Extrait >>
L'action dans ce film c'est de la pisse de chat à côté des références dont elle s'inspire. La bataille finale on la voit très peu de temps, c'est moins épique que le Seigneur des Anneaux il y a 15 ans alors qu'il y a plus de variété (inexploitée) des méthodes de combat et un Mecha VS Kaiju (de deux minutes), et quand on voit qu'un anime comme Gurren Lagann se termine avec un combat de mechas qui font la taille de dix galaxies, je trouve que Spielberg a complètement sous-exploité le potentiel épique des univers déployés (Gurren Lagann n'est pas mentionné de ce que j'ai vu dans le film, je compare simplement l'epicness du film à celle que peut atteindre un anime). On aurait dû confier ce projet aux Wachowski, tiens.


Au sein de l'oasis, la seule vraie scène de roller coaster pour moi était la première scène de course de voitures qui est un régal. Une fois qu'elle est passée on a le droit à une fusillade dans le bar assez jolie mais aussi assez peu tendue, trois secondes de vraie action dans Shining avec cette scène du labyrinthe et du zombie géant, puis le final avec cette bataille à deux balles motivée par un discours à deux balles, et cette putain d'Aech avec son géant de fer qui se transforme en pont au lieu de... lancer ses amis au-dessus du gouffre ? Il serait peut-être pas mort dans la lave ?

À faire >>
A: D'après la critique de film, quelle scène est la seule vraie scène de roller coaster au sein de l'oasis ?
B: Poursuivez la critique de film à la suite de sa dernière phrase.

Extrait des données >>
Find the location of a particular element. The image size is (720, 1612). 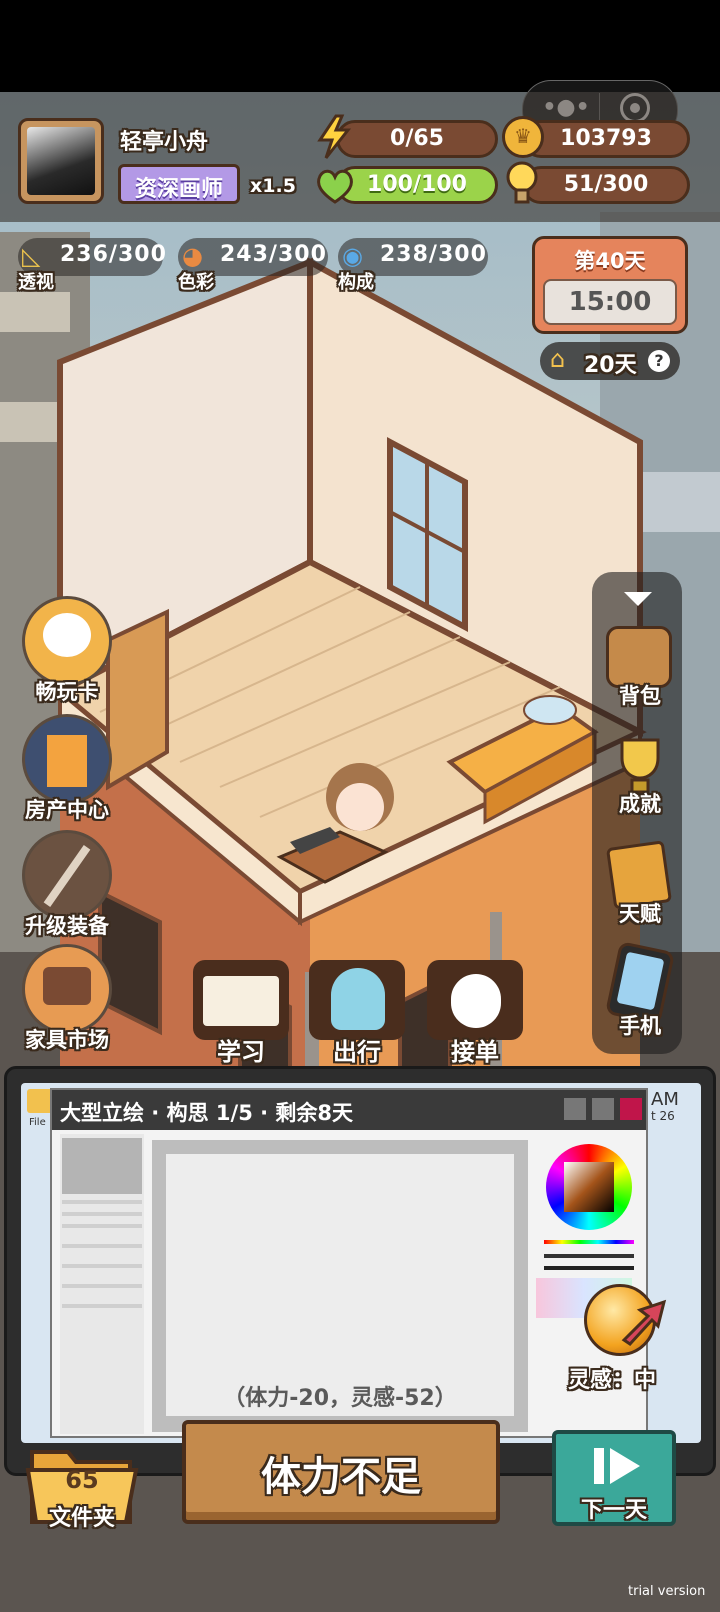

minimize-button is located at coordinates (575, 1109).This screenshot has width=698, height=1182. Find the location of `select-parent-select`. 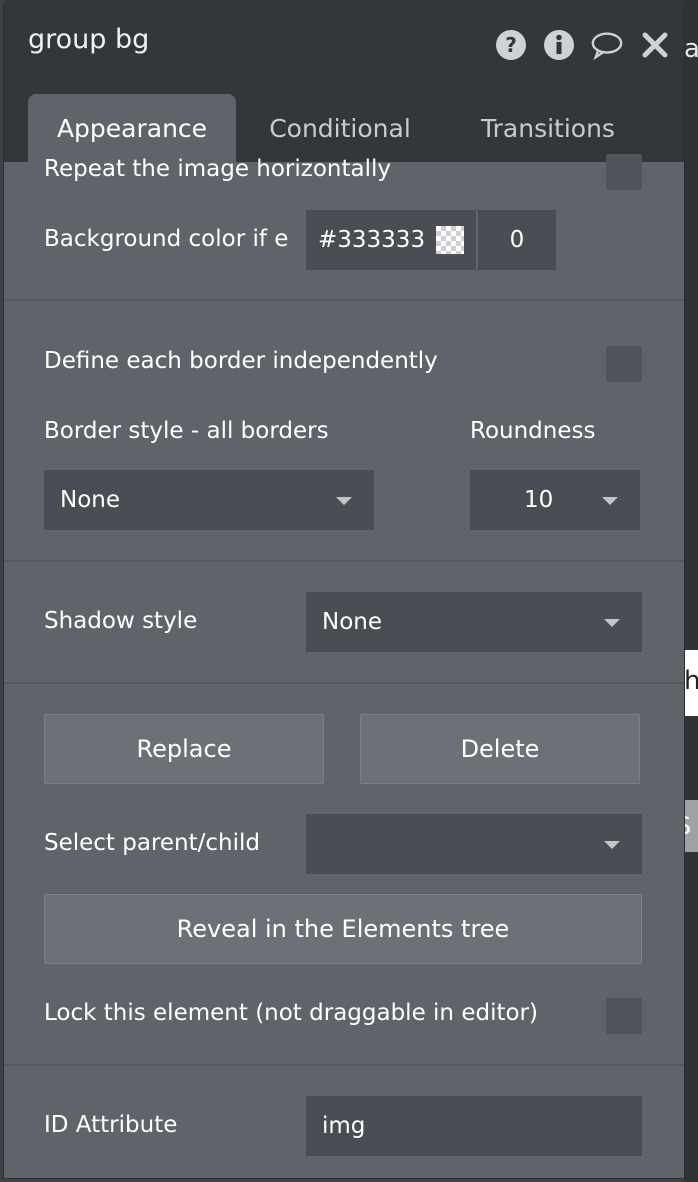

Réponses dans l'ordre >>
A: La première scène de course de voitures.

B:
Voilà. Le reste c'est des scènes de course-poursuite IRL quand les personnages vont d'une planque à une autre, puis dans l'entreprise des méchants qui a le bon goût d'être pas trop loin. Et tout est lambda as fuck, on a même droit au héros qui court dans le même sens que la tour qui tombe sur lui.


Tout ce parcours pour un message final sur l'ancrage au monde réel et l'importance de l'amitié qui est certes universel, mais paraît une maigre récompense au bout d'une maigre quête.


Ready Player One, tu es venu avec tout ton amour, mais moi je ne suis sorti qu'avec un peu de colère et de belles images dans les yeux. RIP tous les gens qui ont modélisé des univers incroyables qu'on voit une demi-seconde pendant la scène d'intro, on vous aime.


J'aime encore moins ce film qu'avant d'écrire cette critique.


Je conclurai en disant que Spielberg a fait des films infiniment plus intelligents que celui-là, et que le seul défaut de Ready Player One, c'est que l'intelligence de son réalisateur ait visiblement été éclipsée par cet amour débordant, mais même pas débordant au point d'être vraiment épique. Heureux tous ceux qui ont vu leur fantasme à travers ce film ; moi, je l'attends encore.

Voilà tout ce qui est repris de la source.